Explaining mechanosensation

In addition to probing temperature sensory signals, research teams worldwide were investigating how mechanical stimuli, such as pressure, could be converted to neuronal signals. A similar hunt for the receptor responsible for mechanical stimuli responses was underway.

Dr. Patapoutian was born and raised in Beirut, Lebanon. After moving to the United States, he completed degrees at the University of California, Los Angeles and California Institute of Technology, followed by a postdoctoral fellowship at the University of California, San Francisco. His research on nociception led to the investigation of the receptors responsible for sensitivity to mechanical stimuli that underlie processes like touch and pain sensation, hearing, and blood pressure regulation.

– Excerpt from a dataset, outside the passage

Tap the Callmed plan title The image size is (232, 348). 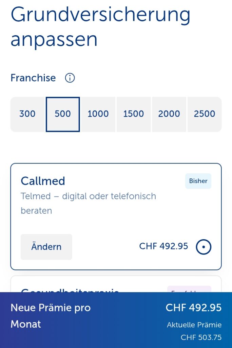coord(43,181)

Researchers first established that a line of mouse neuroblastoma (Neuro2A [N2A] cancer cells) responded to physical pressure. Next, they generated a list of genes that encoded ion channels and were enriched in the N2A cells and systematically knocked-down (removed the function of) the candidate genes one by one. After each gene was knocked down, they tested the cells to see if they still responded to pressure. This process allowed them to identify a gene that controlled pressure sensitivity, which they named Piezo1 after the Greek word for pressure (pίesi). Piezo1 is present in many species, from slime mold to humans, but vertebrates also have a second member, Piezo2. Using similar methods to Dr. Julius, Dr. Patapoutian extended the work on thermosensation to mechanosensation. Independently of one another, both researchers also used menthol (the chemical responsible for the taste of mint) to identify a channel that responds to cold temperatures, TRPM8. 

What’s the impact?

The contributions of Drs. Julius and Patapoutian to neuroscience provide an important puzzle piece for neuroscientists to understand how the external world is translated into signals perceptible to individuals. These advances in such fundamental elements of our perception changed the scientific understanding of how our brains recognize and interpret the surrounding world. By understanding the mechanisms underlying such environmental experiences, future scientists may also be able to better conceptualize what is happening when perception differs from expected, in the case of chronic pain or the lack of sensation. 

There is still much unknown about the channels responsible for our perception of heat, cold, and pressure. Future studies may focus on interactions between the receptors and the surrounding cell environment, further explaining methods of activation responsible for our sensations.